Use of AI-Methods over MD Simulations in the Sampling of Conformational Ensembles in IDPs

Intrinsically Disordered Proteins (IDPs) challenge traditional structure-function paradigms by existing as dynamic ensembles rather than stable tertiary structures. Capturing these ensembles is critical to understanding their biological roles, yet Molecular Dynamics (MD) simulations, though accurate and widely used, are computationally expensive and struggle to sample rare, transient states. Artificial intelligence (AI) offers a transformative alternative, with deep learning (DL) enabling efficient and scalable conformational sampling. They leverage large-scale datasets to learn complex, non-linear, sequence-to-structure relationships, allowing for the modeling of conformational ensembles in IDPs without the constraints of traditional physics-based approaches. Such DL approaches have been shown to outperform MD in generating diverse ensembles with comparable accuracy. Most models rely primarily on simulated data for training and experimental data serves a critical role in validation, aligning the generated conformational ensembles with observable physical and biochemical properties.

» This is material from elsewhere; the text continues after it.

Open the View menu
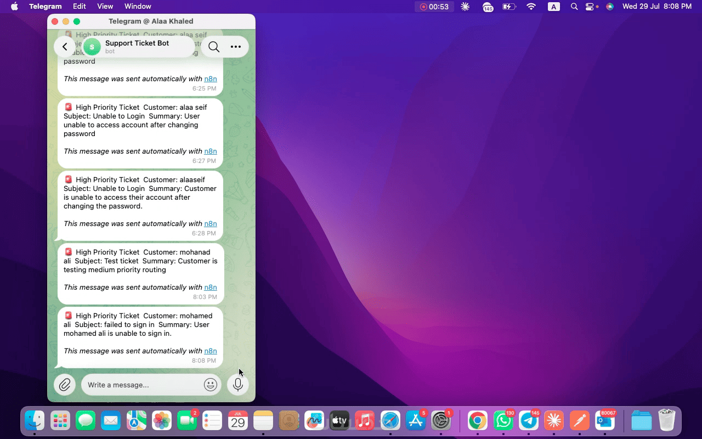coord(105,7)
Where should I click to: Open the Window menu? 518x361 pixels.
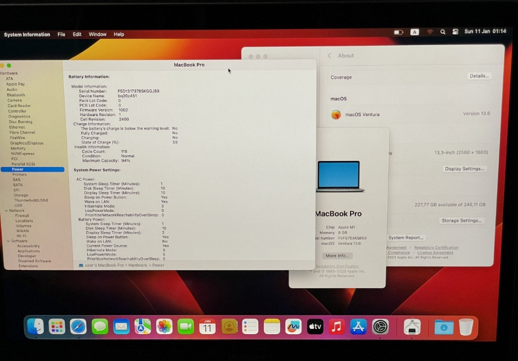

However, challenges remain, including dependence on data quality, limited interpretability, and scalability for larger proteins. Hybrid approaches combining AI and MD can bridge the gaps by integrating statistical learning with thermodynamic feasibility. Future directions include incorporating physics-based constraints and learning experimental observables into DL frameworks to refine predictions and enhance applicability. AI-driven methods hold significant promise in IDP research, offering novel insights into protein dynamics and therapeutic targeting while overcoming the limitations of traditional MD simulations.